We also expect investment managers to use their influence as a buyer of services as well as an investor. Where investment managers have discretion to choose service providers and counterparties, they should include selection criteria related to the impact those providers have on the whole system. For example, by including criteria related to policies on fossil fuel financing where they select banks as a counterparty to derivatives.

Seek to change the system

Investment managers should use their influence on regulators, policymakers and clients to address systemic risk such as bio-diversity loss, climate change and inequality. We therefore expect investment managers to:

  • Take clear policy positions that seek to address systemic risks, in line with clients’ best interests. Promote them by engaging with a broad set of policymakers, regulators and standard setters, through public statements, consultation responses and bilateral conversations.
  • Engage with relevant industry groups to address systemic issues at a sector level.
  • Align actions with words. The activities of the investment management firm, its interactions with company management, tenants, borrowers and other relevant stakeholders, and its membership of trade associations should all reflect its public positions.

Tell the world

Our clients need to understand the actions that investment managers take on their behalf. That calls for disclosures that show the quality as well as the quantity of engagement activity they carry out.

We therefore ask that managers report the following at both firmwide and mandate level:

  • Case studies which demonstrate the types of engagement carried out at the entity level; how this corresponds with the manager’s engagement policy; and what outcomes have been achieved, or what was done when objectives were not met.
  • Case studies which demonstrate the process undertaken to determine voting decisions, and how these relate to and support engagement objectives.*
  • Aggregate engagement statistics which allow clients to understand the number of entities which are under engagement; the topic of engagement; the type of objective that has been set; what engagement activities have been undertaken; and whether progress has been made.
  • Aggregate voting statistics.*
  • Information about the extent to which the manager has sought to influence policy and regulation, the policy positions advocated and the outcome of such processes.
  • Comparisons over time for the above information to show the progress being made.

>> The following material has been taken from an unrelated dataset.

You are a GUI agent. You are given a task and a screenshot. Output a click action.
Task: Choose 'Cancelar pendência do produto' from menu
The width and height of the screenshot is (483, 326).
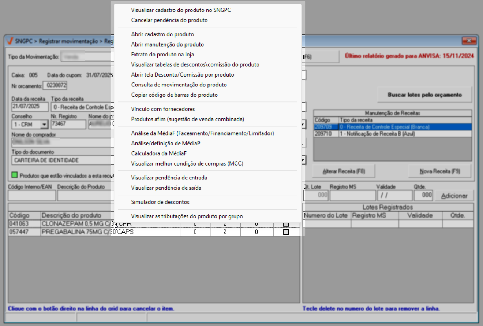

We encourage the use of industry templates (where possible) to standardise reporting, for example the Investment Consultants Sustainability Working Group (ICSWG), engagement reporting guide (ERG). We recognise that engagements often take place over an extended period.

We understand that confidentiality can usefully preserve relationships, but we believe that these issues can be resolved by anonymisation and careful drafting rather than requiring non-disclosure.